## [Texto de lectura]
____________

“Cualquiera
que haya destruido un prejuicio,
un sólo
prejuicio,
es un
bienhechor de la humanidad.”
(Nicholas Chamfort.
1741-1794)
A veces en el poema se
esconde un arma capaz de anular la sagacidad de la mente más avispada reduciendo
el todo a lo más simple. Otras veces el arma es el poema. Ambas reflexiones son
escuetas pero legítimas como la palabra en boca de Sankara.
El pequeño vals vienés de Federico
García Lorca mojó la cola en el mar, en Hidra se deshizo la poesía de
experimentación de Leonard Cohen y tras romper los cuatro espejos de Viena,
recogieron ambos, con una cuchara, los diminutos fragmentos para recomponerlos en
las estrellas de las noches del lenguaje universal. Mallory e Irvine lo presagiaron
décadas antes pero expiraron sobre la nieve del impasible vertedero humano del Parnaso-Everest.

____________

## [Datos registrados]
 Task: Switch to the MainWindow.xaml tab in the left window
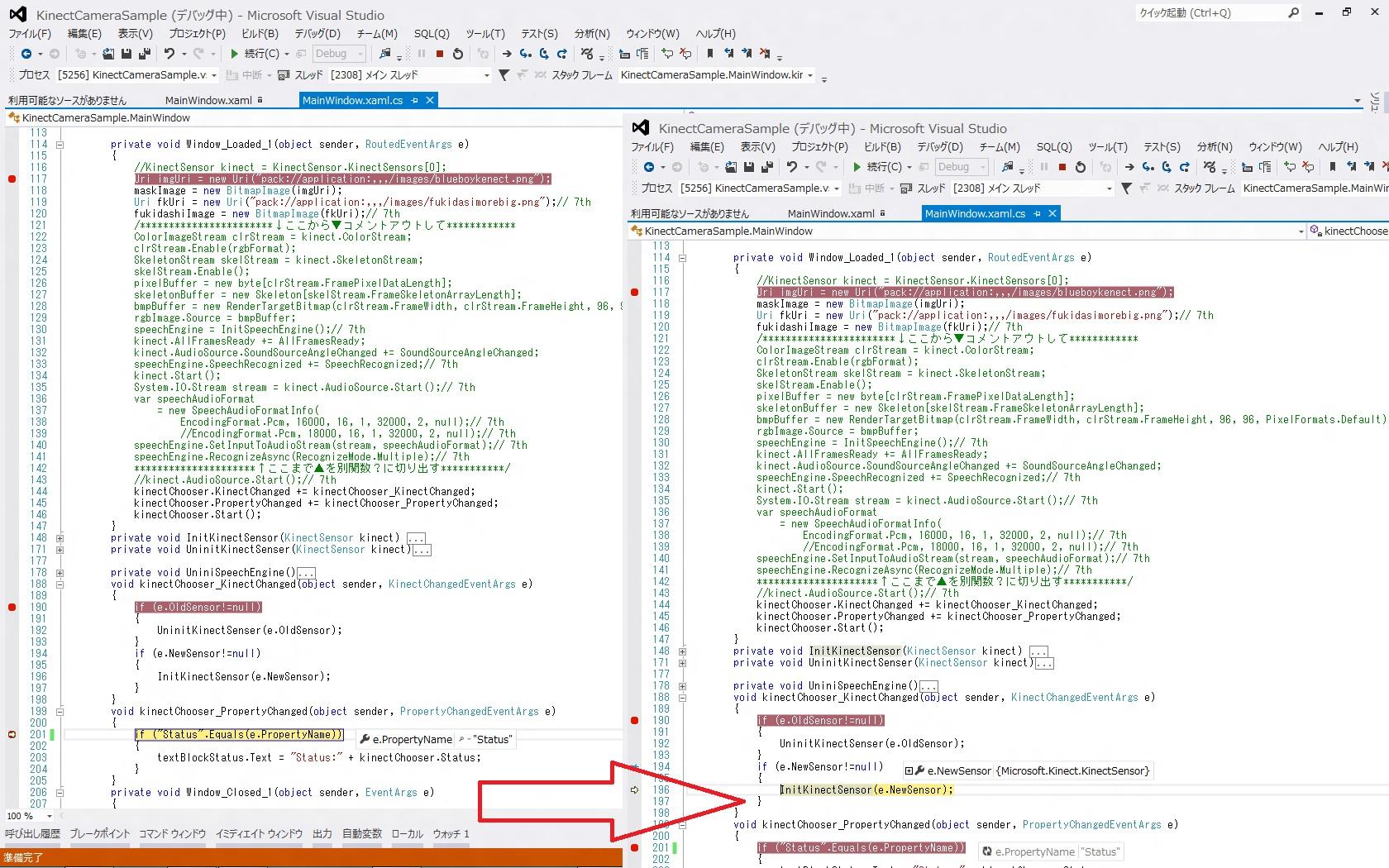(x=208, y=100)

____________

## [Consigna]
Prosigue el texto sobre el vals de Lorca y Leonard Cohen justo después de su última oración.

## [Respuesta escrita]
Es noche de paz en Palestina,
dos niños caen abatidos en Hebrón. Odas y cumplidos a las hordas “demócratas”, verborrea de la prensa
occidental.
Las jaimas de Tinduf son el
epitafio del desierto en ellas se respira té, lágrimas de un pueblo que absorben
arena y angustia. El tranvía de la solución hace cuarenta años que abandonó a su
suerte aquella parada y ya no vuelve allí ni en sueños porque éstos y la
ilusión se los llevó la hostilidad del simún, el viento venenoso de desierto,
la incompetencia de gobiernos títeres en la decadente estabilidad de un sistema
sin escrúpulos.
En el poniente, la vida a
todos nos puede parecer más sencilla, todo se reduce en apretar unos botones; rojo,
verde…
¿Cual quieres tú?
¿Por qué es así la simpleza
humana?
Los botones bajo tu pulgar marcan
individualismo y un aislamiento sedado, el paliativo endulzado que mitiga la
subsistencia extrema dentro de un sistema añejo y caduco.
Se acabó la batería, estoy
perdido. Observo mi reflejo en el cristal de un escaparate y pienso en cosas
que realmente aborrezco.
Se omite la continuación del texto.